PROVIDED INFORMATION Block Start

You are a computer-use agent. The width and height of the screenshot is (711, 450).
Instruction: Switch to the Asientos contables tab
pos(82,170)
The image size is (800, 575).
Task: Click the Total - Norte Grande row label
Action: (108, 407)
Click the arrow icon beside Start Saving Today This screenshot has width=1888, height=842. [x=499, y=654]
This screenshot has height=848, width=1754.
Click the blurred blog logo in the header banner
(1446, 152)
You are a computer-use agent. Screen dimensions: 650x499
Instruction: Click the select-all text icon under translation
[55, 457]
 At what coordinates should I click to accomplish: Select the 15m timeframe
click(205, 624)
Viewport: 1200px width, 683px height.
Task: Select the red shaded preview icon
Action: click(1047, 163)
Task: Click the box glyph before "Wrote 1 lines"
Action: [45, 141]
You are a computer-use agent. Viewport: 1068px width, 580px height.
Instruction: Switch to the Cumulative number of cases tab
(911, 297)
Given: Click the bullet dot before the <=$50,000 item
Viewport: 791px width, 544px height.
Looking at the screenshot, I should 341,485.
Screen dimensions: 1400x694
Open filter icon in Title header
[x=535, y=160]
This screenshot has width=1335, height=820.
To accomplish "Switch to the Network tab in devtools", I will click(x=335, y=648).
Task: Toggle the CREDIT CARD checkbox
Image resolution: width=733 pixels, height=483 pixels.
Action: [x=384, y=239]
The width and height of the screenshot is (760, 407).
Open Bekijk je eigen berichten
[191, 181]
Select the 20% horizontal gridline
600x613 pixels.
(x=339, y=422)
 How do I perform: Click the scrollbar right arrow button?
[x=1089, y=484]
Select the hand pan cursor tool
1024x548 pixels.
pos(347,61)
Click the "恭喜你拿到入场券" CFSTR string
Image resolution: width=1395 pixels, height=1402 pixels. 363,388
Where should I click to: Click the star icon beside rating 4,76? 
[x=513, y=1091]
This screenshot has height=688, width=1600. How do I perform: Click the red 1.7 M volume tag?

PROVIDED INFORMATION Block End

__TASK TO CARRY OUT__: What is needed is a verbatim copy of every line in the records above from the one containing "Instruction: Switch to the Cumulative" down to the one containing "The width and height of the screenshot is (760, 407).", both included, and nothing more.

__OUTPUT OF THE TASK__:
Instruction: Switch to the Cumulative number of cases tab
(911, 297)
Given: Click the bullet dot before the <=$50,000 item
Viewport: 791px width, 544px height.
Looking at the screenshot, I should 341,485.
Screen dimensions: 1400x694
Open filter icon in Title header
[x=535, y=160]
This screenshot has width=1335, height=820.
To accomplish "Switch to the Network tab in devtools", I will click(x=335, y=648).
Task: Toggle the CREDIT CARD checkbox
Image resolution: width=733 pixels, height=483 pixels.
Action: [x=384, y=239]
The width and height of the screenshot is (760, 407).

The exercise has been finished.